Stored records:

= = = = =

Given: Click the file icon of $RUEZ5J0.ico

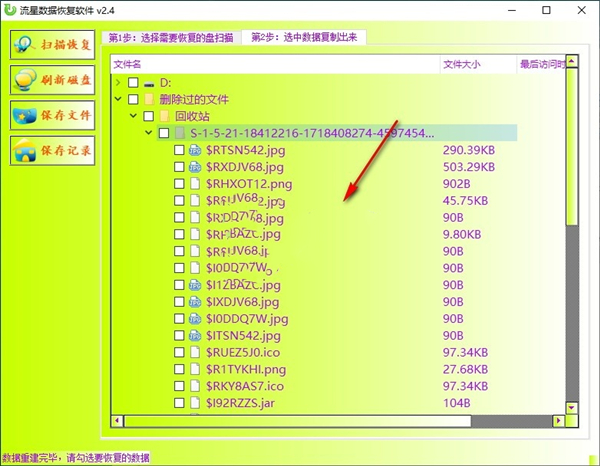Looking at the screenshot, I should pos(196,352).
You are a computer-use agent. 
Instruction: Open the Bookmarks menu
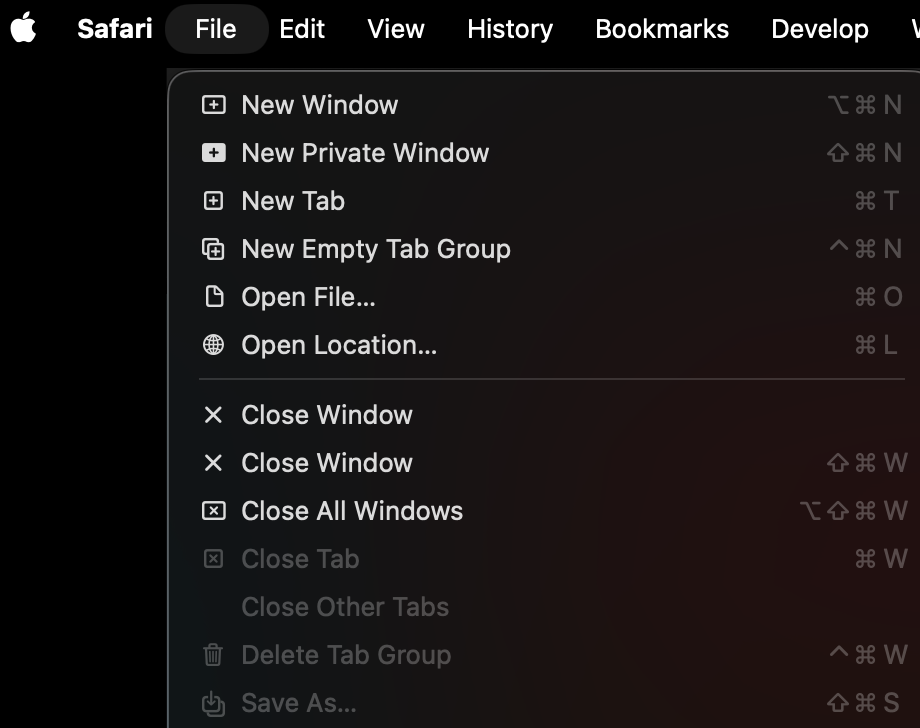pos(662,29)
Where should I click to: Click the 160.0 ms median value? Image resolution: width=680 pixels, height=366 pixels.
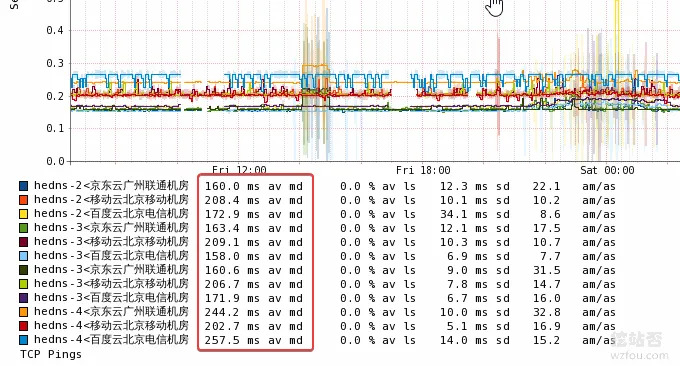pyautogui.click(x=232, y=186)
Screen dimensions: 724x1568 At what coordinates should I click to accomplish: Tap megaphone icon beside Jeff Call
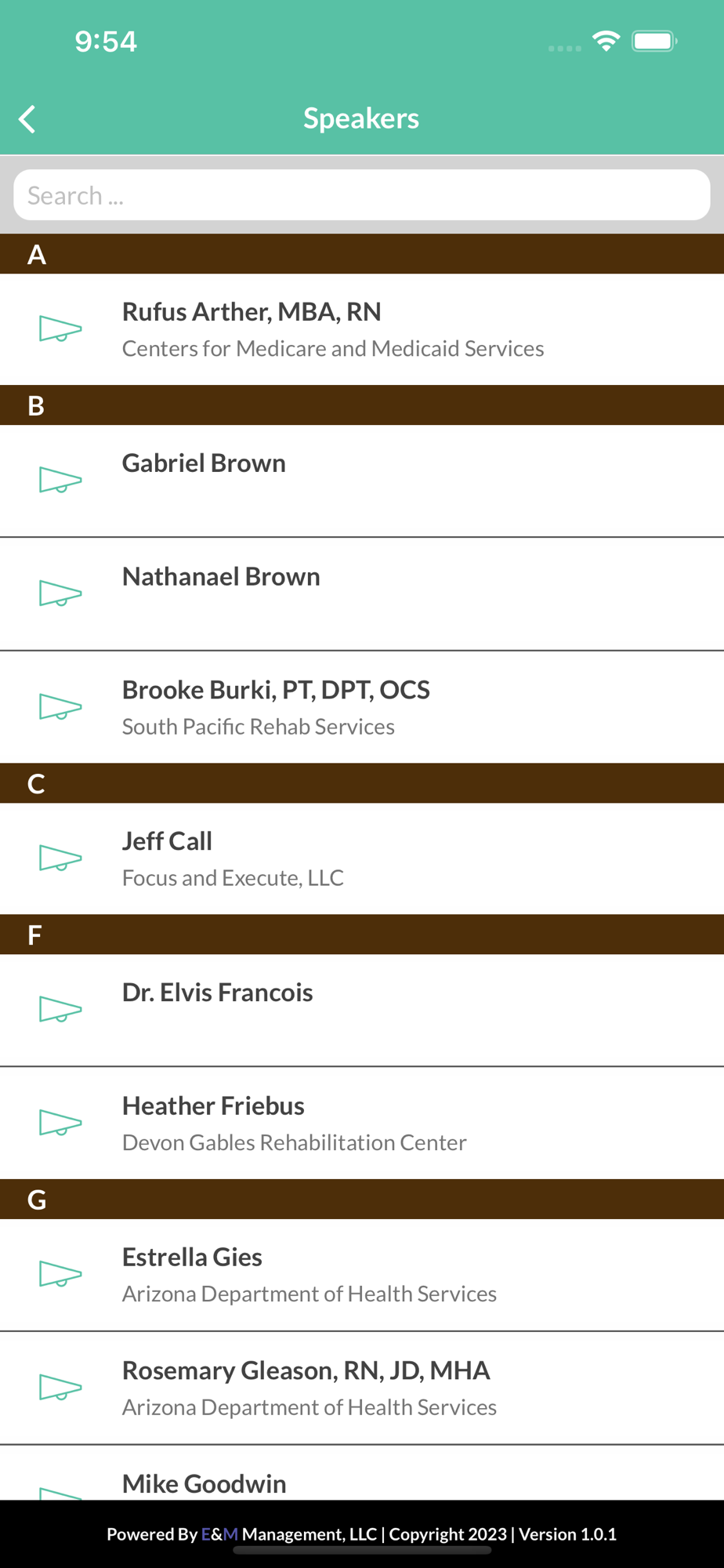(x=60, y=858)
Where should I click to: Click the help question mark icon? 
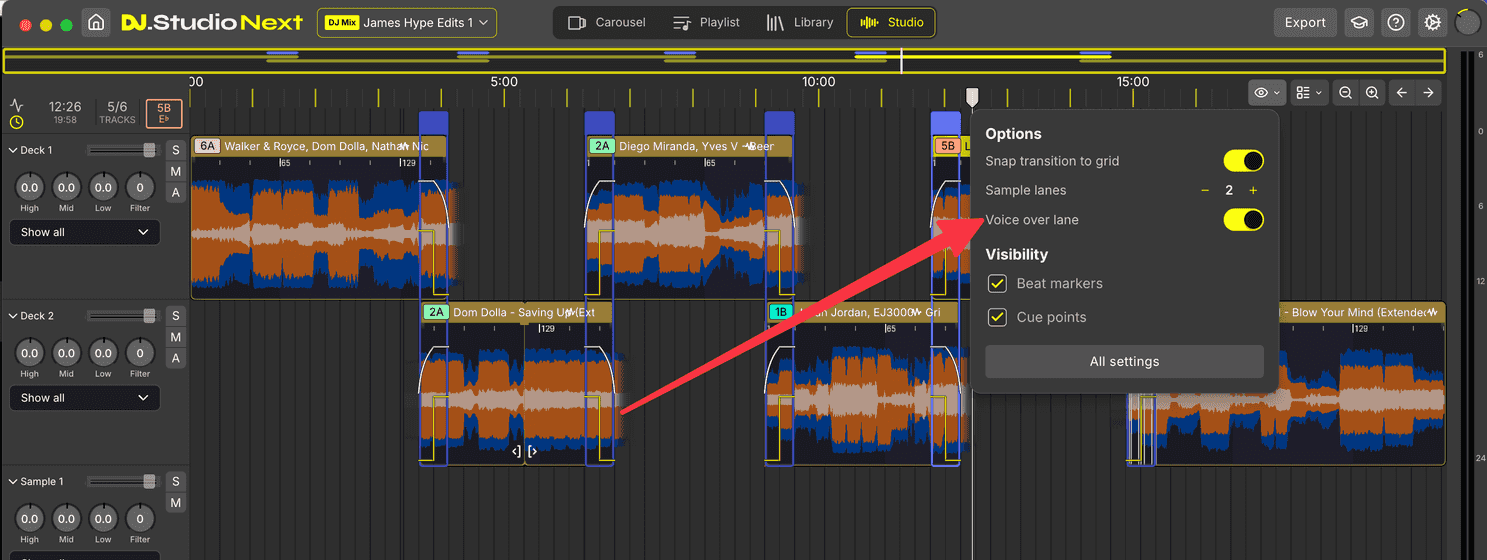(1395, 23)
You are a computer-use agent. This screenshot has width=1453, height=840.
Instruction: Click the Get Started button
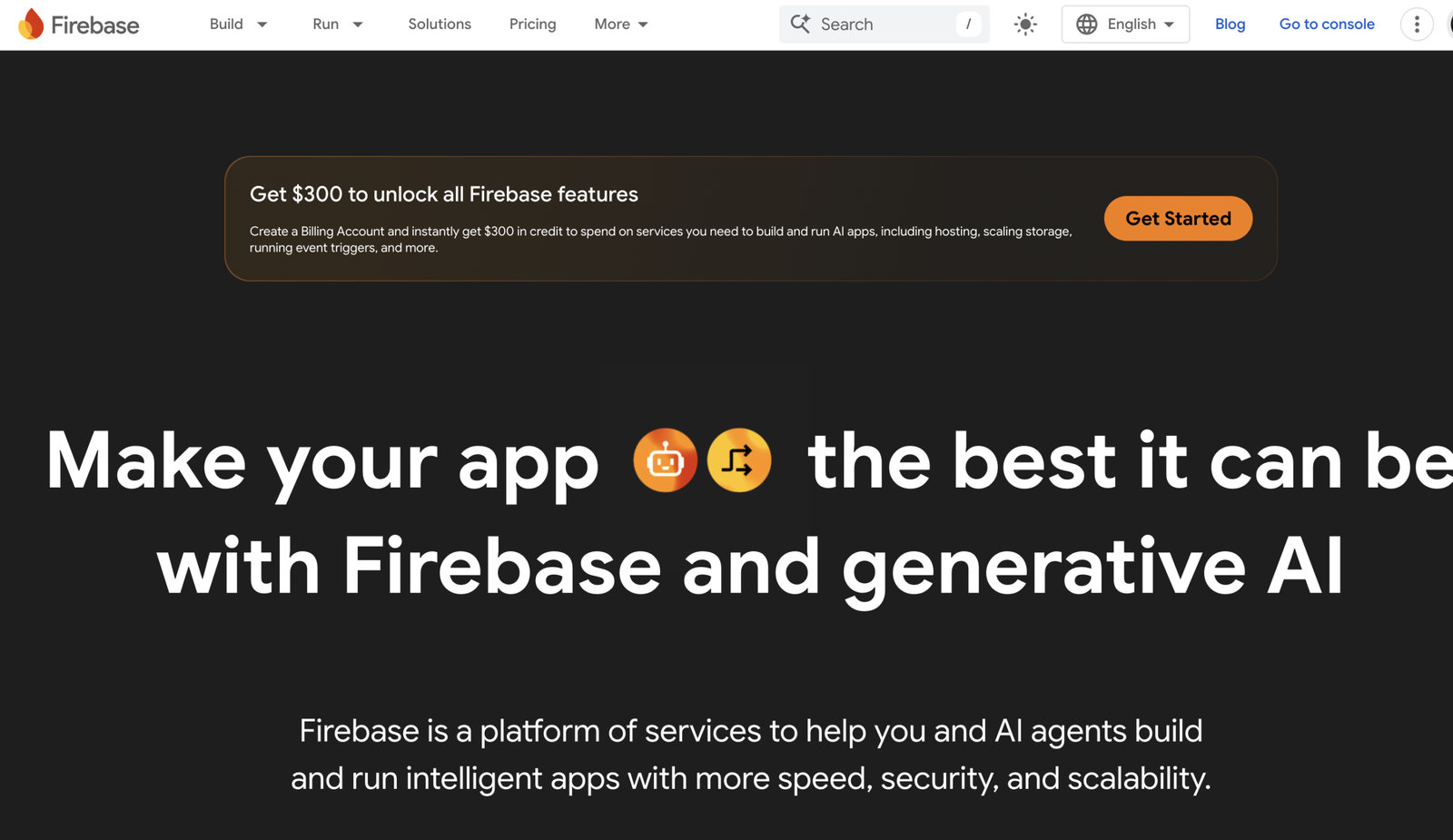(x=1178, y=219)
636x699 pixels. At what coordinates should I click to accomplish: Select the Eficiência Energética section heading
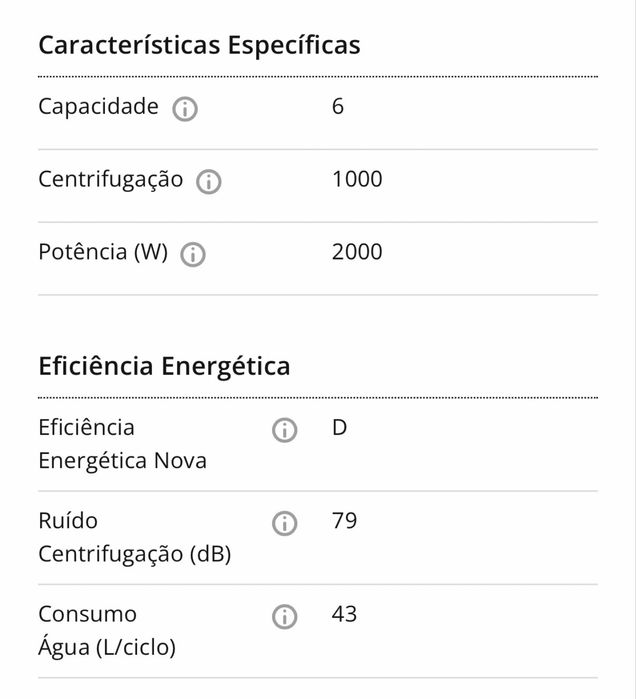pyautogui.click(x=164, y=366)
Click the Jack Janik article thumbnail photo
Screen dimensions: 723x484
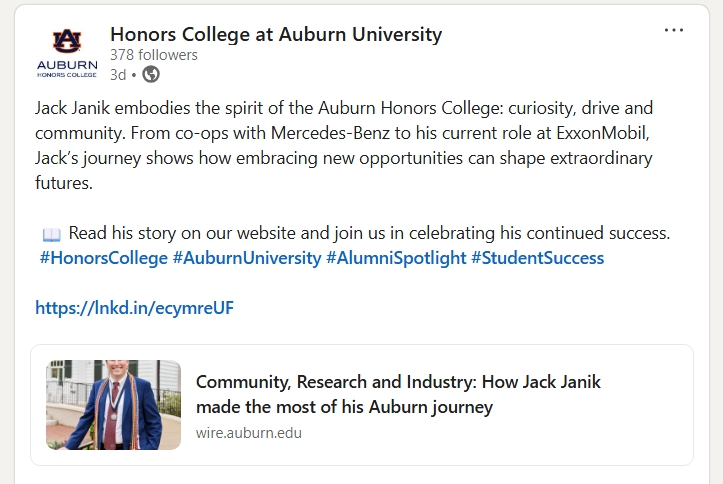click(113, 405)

= = = = =

WHAT THE TASK REQUIRES:
In the entries above, find each line with the string "computer" and copy it.

RESPONSE AREA:
You are a computer-use agent. 
You are a computer-use agent. This screenshot has width=1453, height=840.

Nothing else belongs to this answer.